Cette fédération est un désastre et j’espère que nous pourrons changer beaucoup de choses parce que chaque jour qui passe, le cyclisme costaricien est plus proche de disparaître et c’est dommage. Si je fais tout ça, ce n’est pas pour en tirer un quelconque bénéfice personnel. Il me reste encore peu d’années dans le cyclisme et par chance, j’ai une vie assez stable. Si je le fais c’est pour les prochaines générations. De toutes les aides qu’il y a de l’ICODER, du Comité Olímpico, s’il vous plaît, essayez de chercher de nouveaux visages. Je n’en demande pas beaucoup mais ça me fatigue de voir des coureurs continuer à percevoir des bourses alors qu’ils n’ont plus aucune marge de progression.

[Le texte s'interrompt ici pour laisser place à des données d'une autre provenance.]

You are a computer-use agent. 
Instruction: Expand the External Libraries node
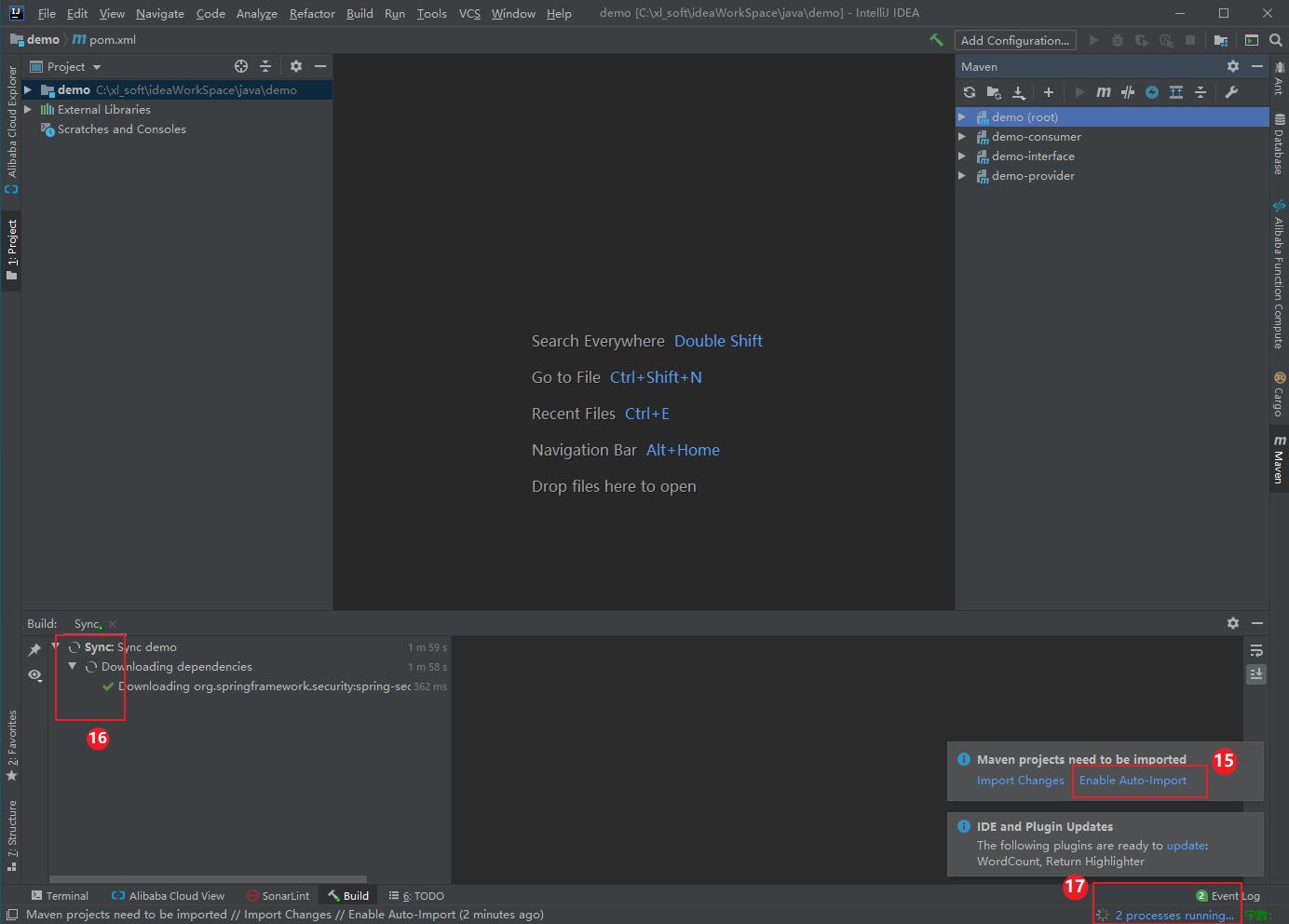[x=28, y=110]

Et c’est incroyable de voir combien de personnes représentent chaque institution : comment est-il possible de soutenir tout ce personnel si vous ne pouvez pas soutenir les athlètes ? Je ressens une immense tristesse lorsque je reçois chaque jour des centaines de messages sur les réseaux sociaux me demandant des vêtements et de l’aide. De tous ceux qui me le demandent, je suis sûr que s’ils étaient soutenus, un champion en sortirait. Mais ce n’est pas ce qui compte vraiment. De toutes ces personnes qui m’écrivent que grâce au sport elles seraient meilleures. C’est la chose la plus importante.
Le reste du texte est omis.